Reproduce the records verbatim, from their first line through the line containing "coord(1166,387)", both ends included.

━━━━━━━━━━━━━━━━━━━━━━━━━━━━━━

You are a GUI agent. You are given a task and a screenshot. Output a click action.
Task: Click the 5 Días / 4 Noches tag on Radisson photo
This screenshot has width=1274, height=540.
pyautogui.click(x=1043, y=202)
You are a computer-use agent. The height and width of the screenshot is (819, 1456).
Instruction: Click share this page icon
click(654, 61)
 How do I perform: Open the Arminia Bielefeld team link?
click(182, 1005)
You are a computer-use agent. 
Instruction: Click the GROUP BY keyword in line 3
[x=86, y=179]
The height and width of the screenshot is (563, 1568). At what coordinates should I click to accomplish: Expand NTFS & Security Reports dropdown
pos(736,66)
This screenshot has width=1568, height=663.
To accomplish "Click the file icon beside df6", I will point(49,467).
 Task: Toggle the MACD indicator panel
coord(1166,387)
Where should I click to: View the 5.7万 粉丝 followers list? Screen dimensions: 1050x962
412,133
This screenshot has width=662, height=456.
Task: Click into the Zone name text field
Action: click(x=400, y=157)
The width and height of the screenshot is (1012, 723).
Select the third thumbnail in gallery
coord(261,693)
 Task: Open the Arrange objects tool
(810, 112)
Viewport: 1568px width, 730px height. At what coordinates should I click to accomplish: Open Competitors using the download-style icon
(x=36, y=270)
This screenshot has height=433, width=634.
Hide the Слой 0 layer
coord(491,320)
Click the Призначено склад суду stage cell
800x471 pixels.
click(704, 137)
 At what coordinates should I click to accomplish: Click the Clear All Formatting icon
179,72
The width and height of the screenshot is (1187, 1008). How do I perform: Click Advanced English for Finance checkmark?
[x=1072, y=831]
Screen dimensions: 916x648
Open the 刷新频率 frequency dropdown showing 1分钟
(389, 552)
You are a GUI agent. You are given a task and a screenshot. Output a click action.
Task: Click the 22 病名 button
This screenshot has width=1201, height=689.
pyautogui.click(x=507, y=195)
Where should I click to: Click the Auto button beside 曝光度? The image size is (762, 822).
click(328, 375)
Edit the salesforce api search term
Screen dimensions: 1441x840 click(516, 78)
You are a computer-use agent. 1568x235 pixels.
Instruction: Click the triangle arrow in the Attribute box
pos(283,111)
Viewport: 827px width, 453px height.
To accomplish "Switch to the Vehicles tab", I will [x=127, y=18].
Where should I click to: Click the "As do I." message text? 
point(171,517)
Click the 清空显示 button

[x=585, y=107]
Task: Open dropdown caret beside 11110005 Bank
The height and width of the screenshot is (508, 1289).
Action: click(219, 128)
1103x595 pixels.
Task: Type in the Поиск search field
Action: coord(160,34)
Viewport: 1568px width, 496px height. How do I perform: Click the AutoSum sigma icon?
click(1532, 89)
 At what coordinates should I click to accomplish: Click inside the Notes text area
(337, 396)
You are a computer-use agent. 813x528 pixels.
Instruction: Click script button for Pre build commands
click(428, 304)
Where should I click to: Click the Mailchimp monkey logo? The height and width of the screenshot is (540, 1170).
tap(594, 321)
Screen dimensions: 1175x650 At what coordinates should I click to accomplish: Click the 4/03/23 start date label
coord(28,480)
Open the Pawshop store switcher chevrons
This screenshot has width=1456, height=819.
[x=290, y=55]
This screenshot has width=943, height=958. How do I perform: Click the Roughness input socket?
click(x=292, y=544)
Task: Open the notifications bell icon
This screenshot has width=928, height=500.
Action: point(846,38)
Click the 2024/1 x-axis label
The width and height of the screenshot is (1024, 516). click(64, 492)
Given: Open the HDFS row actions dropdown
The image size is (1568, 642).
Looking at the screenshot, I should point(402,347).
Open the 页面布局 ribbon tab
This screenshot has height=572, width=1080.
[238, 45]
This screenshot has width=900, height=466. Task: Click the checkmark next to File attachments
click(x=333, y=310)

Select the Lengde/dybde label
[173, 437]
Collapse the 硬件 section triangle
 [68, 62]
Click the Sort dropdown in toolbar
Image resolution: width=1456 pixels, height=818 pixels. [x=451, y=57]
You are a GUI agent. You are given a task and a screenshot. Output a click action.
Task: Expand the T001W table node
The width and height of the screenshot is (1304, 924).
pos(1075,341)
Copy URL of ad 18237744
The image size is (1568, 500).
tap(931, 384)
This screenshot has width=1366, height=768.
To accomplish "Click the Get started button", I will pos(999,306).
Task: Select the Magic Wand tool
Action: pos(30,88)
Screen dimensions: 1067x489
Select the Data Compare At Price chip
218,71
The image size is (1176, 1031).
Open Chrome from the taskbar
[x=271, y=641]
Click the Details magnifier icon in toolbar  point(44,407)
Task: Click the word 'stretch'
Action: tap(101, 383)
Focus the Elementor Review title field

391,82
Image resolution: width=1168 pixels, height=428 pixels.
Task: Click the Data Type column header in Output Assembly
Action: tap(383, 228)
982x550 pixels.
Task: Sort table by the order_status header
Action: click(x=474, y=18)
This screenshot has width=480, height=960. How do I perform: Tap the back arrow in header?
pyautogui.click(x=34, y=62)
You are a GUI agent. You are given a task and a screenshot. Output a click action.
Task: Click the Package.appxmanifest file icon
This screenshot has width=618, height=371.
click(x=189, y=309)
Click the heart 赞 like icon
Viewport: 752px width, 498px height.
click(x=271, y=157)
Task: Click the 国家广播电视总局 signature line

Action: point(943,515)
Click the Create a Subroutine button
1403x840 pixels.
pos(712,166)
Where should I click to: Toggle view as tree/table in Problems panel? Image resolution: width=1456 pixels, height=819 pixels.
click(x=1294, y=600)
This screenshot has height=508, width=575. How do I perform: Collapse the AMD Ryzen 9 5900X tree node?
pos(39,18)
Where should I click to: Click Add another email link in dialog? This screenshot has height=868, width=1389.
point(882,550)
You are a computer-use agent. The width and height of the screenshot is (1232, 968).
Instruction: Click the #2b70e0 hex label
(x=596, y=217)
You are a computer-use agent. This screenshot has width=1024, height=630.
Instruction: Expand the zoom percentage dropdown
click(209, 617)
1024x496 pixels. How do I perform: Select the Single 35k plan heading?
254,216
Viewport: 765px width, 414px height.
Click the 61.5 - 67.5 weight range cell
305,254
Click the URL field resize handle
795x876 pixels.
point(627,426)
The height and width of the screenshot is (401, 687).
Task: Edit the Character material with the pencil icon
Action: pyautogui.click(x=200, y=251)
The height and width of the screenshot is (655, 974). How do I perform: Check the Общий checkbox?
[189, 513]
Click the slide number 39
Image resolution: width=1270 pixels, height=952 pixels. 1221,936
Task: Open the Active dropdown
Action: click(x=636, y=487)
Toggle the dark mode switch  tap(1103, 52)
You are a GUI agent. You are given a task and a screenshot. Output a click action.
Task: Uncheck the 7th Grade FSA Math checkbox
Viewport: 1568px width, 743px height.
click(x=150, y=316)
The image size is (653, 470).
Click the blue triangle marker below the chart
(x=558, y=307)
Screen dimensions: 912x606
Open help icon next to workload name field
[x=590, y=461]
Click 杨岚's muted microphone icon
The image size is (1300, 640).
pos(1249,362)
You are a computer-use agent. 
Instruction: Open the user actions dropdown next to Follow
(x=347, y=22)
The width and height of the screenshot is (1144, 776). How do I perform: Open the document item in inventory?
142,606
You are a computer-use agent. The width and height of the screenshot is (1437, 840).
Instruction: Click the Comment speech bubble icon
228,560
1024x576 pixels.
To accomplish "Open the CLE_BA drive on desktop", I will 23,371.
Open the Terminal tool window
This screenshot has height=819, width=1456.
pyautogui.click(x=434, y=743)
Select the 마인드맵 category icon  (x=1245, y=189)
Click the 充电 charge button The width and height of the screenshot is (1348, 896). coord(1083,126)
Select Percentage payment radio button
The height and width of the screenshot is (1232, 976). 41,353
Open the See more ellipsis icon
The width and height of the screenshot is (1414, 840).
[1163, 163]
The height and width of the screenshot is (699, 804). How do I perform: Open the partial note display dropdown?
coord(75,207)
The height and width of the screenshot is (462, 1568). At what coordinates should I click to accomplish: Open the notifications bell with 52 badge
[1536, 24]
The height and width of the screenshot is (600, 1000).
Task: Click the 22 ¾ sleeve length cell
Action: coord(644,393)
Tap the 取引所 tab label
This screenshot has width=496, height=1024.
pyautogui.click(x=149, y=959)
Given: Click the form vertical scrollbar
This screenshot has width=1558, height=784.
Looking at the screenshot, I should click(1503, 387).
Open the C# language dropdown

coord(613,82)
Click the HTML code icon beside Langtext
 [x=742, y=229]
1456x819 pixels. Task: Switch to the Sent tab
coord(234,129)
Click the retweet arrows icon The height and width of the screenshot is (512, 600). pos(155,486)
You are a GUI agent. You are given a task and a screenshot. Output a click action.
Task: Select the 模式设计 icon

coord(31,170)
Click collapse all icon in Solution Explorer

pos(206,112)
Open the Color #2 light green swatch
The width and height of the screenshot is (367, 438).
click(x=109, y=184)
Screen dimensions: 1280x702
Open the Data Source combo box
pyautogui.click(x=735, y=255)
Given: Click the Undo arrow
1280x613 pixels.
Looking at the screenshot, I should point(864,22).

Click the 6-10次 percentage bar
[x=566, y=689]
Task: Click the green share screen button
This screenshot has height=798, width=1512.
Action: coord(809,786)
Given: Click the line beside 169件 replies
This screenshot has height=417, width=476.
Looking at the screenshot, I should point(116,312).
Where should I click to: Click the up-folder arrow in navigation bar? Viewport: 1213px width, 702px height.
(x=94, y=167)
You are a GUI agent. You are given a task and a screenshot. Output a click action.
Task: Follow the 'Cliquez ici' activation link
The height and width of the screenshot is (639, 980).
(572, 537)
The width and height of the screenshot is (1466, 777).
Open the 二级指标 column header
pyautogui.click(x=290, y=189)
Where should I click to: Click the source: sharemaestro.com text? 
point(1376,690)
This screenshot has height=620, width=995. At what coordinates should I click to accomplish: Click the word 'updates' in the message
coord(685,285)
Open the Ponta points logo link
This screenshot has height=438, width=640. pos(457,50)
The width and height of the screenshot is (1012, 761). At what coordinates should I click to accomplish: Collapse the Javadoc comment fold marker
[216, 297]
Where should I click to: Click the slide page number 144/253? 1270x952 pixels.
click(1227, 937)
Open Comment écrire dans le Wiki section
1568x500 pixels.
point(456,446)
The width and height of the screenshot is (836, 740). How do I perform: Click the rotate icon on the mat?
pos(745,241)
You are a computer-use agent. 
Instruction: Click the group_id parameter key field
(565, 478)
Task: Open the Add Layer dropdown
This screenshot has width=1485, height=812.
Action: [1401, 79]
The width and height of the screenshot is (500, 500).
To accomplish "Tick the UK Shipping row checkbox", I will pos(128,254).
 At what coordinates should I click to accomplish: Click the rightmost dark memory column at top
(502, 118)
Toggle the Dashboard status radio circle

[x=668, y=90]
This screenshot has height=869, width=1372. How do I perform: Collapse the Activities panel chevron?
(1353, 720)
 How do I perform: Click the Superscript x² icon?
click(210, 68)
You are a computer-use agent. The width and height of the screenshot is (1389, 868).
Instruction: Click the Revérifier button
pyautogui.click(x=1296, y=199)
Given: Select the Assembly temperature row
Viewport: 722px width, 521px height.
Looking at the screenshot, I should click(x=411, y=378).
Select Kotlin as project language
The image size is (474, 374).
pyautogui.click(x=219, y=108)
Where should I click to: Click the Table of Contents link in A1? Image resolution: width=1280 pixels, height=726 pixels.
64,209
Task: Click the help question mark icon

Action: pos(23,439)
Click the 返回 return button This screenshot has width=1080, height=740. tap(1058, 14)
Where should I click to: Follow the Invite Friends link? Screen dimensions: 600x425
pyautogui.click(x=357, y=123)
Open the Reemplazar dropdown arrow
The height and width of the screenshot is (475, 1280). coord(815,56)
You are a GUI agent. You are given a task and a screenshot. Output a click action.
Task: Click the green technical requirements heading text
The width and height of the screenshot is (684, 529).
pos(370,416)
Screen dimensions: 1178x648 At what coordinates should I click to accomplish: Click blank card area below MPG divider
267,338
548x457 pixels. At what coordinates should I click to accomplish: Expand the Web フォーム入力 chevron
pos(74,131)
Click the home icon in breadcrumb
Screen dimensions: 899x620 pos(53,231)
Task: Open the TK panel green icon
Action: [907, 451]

━━━━━━━━━━━━━━━━━━━━━━━━━━━━━━

TASK RESPONSE |
You are a GUI agent. You are given a task and a screenshot. Output a click action.
Task: Click the 5 Días / 4 Noches tag on Radisson photo
This screenshot has width=1274, height=540.
pyautogui.click(x=1043, y=202)
You are a computer-use agent. The height and width of the screenshot is (819, 1456).
Instruction: Click share this page icon
click(654, 61)
 How do I perform: Open the Arminia Bielefeld team link?
click(182, 1005)
You are a computer-use agent. 
Instruction: Click the GROUP BY keyword in line 3
[x=86, y=179]
The height and width of the screenshot is (563, 1568). At what coordinates should I click to accomplish: Expand NTFS & Security Reports dropdown
pos(736,66)
This screenshot has width=1568, height=663.
To accomplish "Click the file icon beside df6", I will point(49,467).
 Task: Toggle the MACD indicator panel
coord(1166,387)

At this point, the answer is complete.